#### Direction A
Substitute "Luxembourg" for "Liechtenstein" in the text on the German tax haven crackdown, and give everything from "About half of" down to "DSTG tax union." with that change.

#### Document excerpt
•••

Tax haven crackdown flushes out German tax dodgers

BERLIN/ZURICH, April 8 (Reuters) - A crackdown on tax havens that prompted Switzerland to loosen its banking secrecy is encouraging more and more Germans to come clean about foreign accounts they use to evade taxes.

Berlin has waged a very public campaign to stamp out tax evasion since Klaus Zumwinkel, then chief executive of Deutsche Post and one of Germany’s top businessmen, was arrested in a major tax probe last February.

“Zumwinkel kicked off a bit of an avalanche,” said Andreas Boehm, a lawyer based in central Berlin. “Afterwards, the number of people coming clean with us ... rose by about 400 to 500 percent. And that level has been maintained.”

About half of these were people holding foreign bank accounts, chiefly in Switzerland and Liechtenstein, Boehm said.

Since the fall of Zumwinkel -- who received a suspended jail term for hiding money in Liechtenstein -- German Finance Minister Peer Steinbrueck has repeatedly attacked Germany’s two Alpine neighbours, accusing them of encouraging tax evasion.

In angry diplomatic exchanges that ensued, Steinbrueck sparked outrage last month when he compared tax havens to “Indians” running scared from the cavalry. A Swiss member of parliament hit back by likening the minister to a Nazi.

Roughly 30 billion euros ($40 billion) are lost to Germany every year due to tax evasion and at least 10 times this amount has so far been illegally parked abroad from Europe’s largest economy, according to calculations by the DSTG tax union.

Germans who come forward voluntarily must pay interest on top of what they owe but can escape prosecution provided they are honest about the extent of their cheating.

•••

#### Recorded information
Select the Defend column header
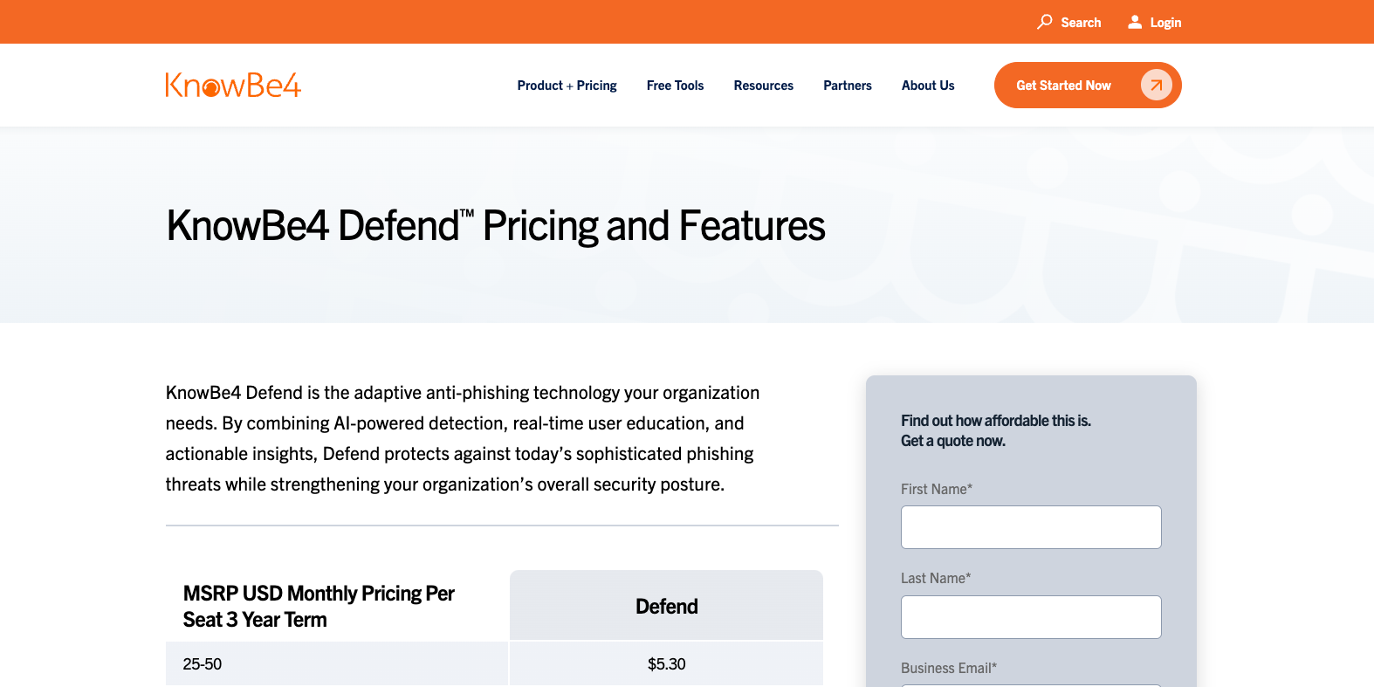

•••

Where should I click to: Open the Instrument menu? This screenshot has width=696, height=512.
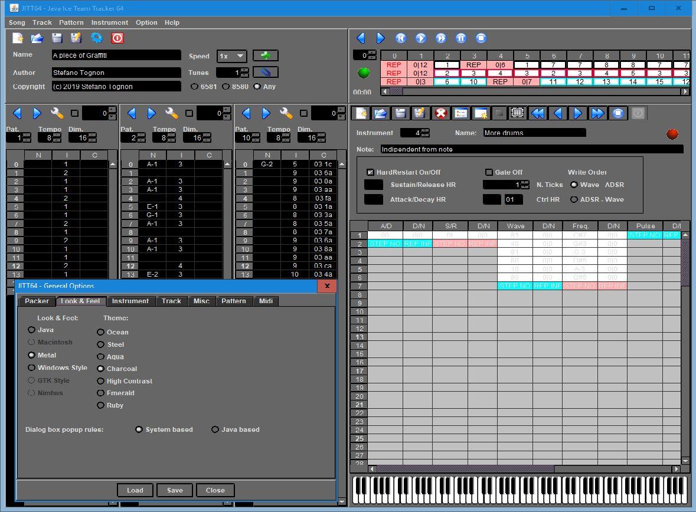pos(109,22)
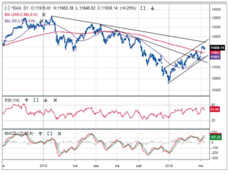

•••

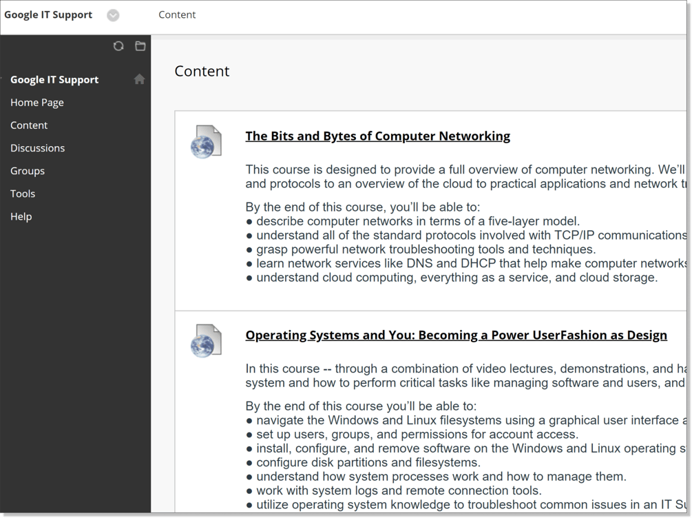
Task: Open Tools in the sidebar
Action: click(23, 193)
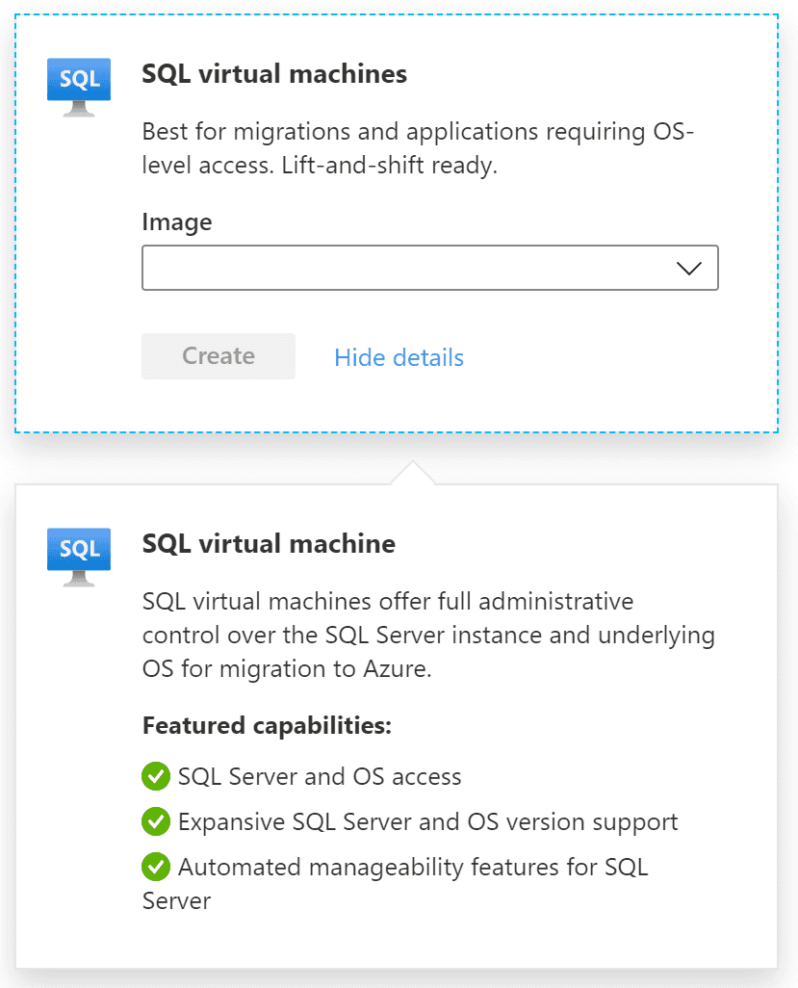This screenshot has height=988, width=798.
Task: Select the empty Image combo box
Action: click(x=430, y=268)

•••

#### Direction B
Render the entries from the line that contains "Where should I" down to the line that contains "pos(109,22)", both lines included, as a two-column CSV with the columns request and answer. Give one row per request, put each value in a quoted field with line breaks turned into spaces, and leave the pictures out.

#### Result A
About half of these were people holding foreign bank accounts, chiefly in Switzerland and Luxembourg, Boehm said.

Since the fall of Zumwinkel -- who received a suspended jail term for hiding money in Luxembourg -- German Finance Minister Peer Steinbrueck has repeatedly attacked Germany’s two Alpine neighbours, accusing them of encouraging tax evasion.

In angry diplomatic exchanges that ensued, Steinbrueck sparked outrage last month when he compared tax havens to “Indians” running scared from the cavalry. A Swiss member of parliament hit back by likening the minister to a Nazi.

Roughly 30 billion euros ($40 billion) are lost to Germany every year due to tax evasion and at least 10 times this amount has so far been illegally parked abroad from Europe’s largest economy, according to calculations by the DSTG tax union.

#### Result B
request,answer
"Where should I click to: Open the Instrument menu? This screenshot has width=696, height=512.","pos(109,22)"